Saved data entries
BEGIN
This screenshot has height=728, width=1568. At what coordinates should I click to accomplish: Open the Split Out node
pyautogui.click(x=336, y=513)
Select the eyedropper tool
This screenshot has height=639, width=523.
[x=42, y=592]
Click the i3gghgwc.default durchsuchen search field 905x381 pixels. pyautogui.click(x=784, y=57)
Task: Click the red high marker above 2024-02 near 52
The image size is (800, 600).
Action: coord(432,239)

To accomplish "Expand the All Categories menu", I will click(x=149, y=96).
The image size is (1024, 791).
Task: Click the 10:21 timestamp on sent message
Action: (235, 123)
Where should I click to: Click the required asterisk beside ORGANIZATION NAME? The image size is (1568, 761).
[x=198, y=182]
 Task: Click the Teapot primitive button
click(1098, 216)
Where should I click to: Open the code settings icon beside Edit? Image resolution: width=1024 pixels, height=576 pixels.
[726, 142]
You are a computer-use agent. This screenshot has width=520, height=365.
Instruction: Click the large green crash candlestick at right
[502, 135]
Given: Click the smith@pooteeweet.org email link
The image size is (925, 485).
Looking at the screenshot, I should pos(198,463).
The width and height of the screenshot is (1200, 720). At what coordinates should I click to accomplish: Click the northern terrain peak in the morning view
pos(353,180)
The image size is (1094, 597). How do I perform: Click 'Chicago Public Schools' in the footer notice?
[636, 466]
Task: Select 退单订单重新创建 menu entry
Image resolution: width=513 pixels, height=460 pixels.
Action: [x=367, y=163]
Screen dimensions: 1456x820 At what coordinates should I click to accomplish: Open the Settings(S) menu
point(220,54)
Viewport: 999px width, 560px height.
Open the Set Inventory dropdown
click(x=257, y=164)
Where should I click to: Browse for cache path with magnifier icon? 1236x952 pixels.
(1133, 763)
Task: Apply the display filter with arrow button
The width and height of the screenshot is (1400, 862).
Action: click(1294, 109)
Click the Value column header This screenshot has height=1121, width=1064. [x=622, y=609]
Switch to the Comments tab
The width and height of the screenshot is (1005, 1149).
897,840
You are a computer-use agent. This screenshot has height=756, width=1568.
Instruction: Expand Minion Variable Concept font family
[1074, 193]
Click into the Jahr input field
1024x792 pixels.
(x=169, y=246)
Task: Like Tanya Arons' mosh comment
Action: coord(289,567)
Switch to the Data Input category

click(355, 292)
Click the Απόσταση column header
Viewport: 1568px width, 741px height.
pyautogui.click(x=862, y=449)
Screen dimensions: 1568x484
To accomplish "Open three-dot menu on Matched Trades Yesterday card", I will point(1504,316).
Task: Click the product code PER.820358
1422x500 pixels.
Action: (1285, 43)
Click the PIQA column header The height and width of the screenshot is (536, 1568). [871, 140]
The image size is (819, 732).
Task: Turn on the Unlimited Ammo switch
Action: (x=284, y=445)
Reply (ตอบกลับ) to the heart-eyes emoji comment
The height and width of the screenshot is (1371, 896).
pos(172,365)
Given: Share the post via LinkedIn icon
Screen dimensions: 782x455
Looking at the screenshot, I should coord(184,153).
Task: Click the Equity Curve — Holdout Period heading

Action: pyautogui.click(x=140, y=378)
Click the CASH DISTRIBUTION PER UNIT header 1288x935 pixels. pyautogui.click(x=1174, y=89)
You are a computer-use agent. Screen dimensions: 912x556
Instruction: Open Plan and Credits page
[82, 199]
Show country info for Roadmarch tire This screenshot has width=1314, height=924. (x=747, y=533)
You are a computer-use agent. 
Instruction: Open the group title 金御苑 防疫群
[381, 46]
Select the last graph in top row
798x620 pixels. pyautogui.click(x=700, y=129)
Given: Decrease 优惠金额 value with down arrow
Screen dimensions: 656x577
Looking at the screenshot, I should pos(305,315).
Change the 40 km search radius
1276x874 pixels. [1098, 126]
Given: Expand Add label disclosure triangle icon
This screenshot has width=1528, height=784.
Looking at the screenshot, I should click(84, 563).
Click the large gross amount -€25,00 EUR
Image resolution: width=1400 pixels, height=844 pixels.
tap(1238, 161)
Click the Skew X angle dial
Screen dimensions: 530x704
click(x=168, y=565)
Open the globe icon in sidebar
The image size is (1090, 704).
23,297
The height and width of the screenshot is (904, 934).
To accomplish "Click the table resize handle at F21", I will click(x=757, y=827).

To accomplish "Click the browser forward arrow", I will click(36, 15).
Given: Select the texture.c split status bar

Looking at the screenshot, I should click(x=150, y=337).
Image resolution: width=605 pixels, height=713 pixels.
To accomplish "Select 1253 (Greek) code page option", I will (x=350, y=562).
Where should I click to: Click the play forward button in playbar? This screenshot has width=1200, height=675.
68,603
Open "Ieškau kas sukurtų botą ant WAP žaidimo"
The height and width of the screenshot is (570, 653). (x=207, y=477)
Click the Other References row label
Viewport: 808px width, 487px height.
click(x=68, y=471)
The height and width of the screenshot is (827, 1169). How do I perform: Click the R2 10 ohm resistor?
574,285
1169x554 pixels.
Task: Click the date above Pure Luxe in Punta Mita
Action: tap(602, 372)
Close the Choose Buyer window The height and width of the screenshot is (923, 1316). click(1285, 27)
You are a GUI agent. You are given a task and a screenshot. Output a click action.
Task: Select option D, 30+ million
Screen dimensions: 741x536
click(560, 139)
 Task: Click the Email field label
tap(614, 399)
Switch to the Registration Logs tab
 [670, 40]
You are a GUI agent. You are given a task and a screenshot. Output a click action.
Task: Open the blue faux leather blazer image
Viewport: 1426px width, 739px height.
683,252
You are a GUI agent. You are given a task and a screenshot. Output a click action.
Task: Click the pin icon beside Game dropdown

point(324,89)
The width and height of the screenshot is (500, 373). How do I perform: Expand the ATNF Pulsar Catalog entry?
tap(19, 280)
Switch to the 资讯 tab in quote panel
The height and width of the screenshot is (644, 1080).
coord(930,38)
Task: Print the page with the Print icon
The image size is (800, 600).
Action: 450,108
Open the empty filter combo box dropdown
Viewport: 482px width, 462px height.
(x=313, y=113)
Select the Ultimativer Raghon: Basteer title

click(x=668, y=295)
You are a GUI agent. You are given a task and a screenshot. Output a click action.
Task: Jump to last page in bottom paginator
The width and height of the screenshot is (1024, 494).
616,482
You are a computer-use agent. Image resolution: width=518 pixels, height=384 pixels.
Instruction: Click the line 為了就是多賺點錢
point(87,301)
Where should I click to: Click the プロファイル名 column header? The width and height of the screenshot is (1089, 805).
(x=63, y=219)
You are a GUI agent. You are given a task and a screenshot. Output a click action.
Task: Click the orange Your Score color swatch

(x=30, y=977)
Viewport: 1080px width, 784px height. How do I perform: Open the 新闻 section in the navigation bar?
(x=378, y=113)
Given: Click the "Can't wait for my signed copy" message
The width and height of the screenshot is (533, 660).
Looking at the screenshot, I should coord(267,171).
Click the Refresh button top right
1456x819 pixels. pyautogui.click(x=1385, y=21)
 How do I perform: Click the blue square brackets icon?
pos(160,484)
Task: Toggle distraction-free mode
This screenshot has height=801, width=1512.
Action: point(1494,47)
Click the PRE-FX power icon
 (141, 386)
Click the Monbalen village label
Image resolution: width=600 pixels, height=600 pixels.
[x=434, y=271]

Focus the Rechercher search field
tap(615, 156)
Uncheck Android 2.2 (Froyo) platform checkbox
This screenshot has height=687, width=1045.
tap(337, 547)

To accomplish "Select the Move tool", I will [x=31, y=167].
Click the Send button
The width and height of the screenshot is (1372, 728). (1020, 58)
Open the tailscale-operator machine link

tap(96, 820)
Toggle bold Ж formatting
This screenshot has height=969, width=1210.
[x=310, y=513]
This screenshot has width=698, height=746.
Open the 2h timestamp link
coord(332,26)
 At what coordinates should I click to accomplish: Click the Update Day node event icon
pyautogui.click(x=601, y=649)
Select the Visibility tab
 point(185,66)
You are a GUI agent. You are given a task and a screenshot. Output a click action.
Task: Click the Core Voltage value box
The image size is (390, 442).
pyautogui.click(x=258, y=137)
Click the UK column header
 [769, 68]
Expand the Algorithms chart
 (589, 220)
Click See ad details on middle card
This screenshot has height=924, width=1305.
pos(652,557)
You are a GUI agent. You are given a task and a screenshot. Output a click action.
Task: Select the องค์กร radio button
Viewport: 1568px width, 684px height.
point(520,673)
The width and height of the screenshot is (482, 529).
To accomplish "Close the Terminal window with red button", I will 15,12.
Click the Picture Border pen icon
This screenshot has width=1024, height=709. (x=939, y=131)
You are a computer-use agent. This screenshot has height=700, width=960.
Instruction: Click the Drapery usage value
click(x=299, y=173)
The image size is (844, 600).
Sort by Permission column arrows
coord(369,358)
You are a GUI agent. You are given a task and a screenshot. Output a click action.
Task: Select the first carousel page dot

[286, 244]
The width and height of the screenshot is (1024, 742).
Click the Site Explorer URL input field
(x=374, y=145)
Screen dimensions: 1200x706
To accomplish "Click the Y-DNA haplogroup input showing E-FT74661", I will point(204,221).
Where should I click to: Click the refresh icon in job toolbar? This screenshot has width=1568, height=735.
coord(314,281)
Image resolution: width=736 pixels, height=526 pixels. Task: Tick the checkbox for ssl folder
END
WHAT YOU NEED TO DO: Please give the number of lines in the entries that contain the word "computer", and nothing besides it.

OUTPUT OF THE TASK: 6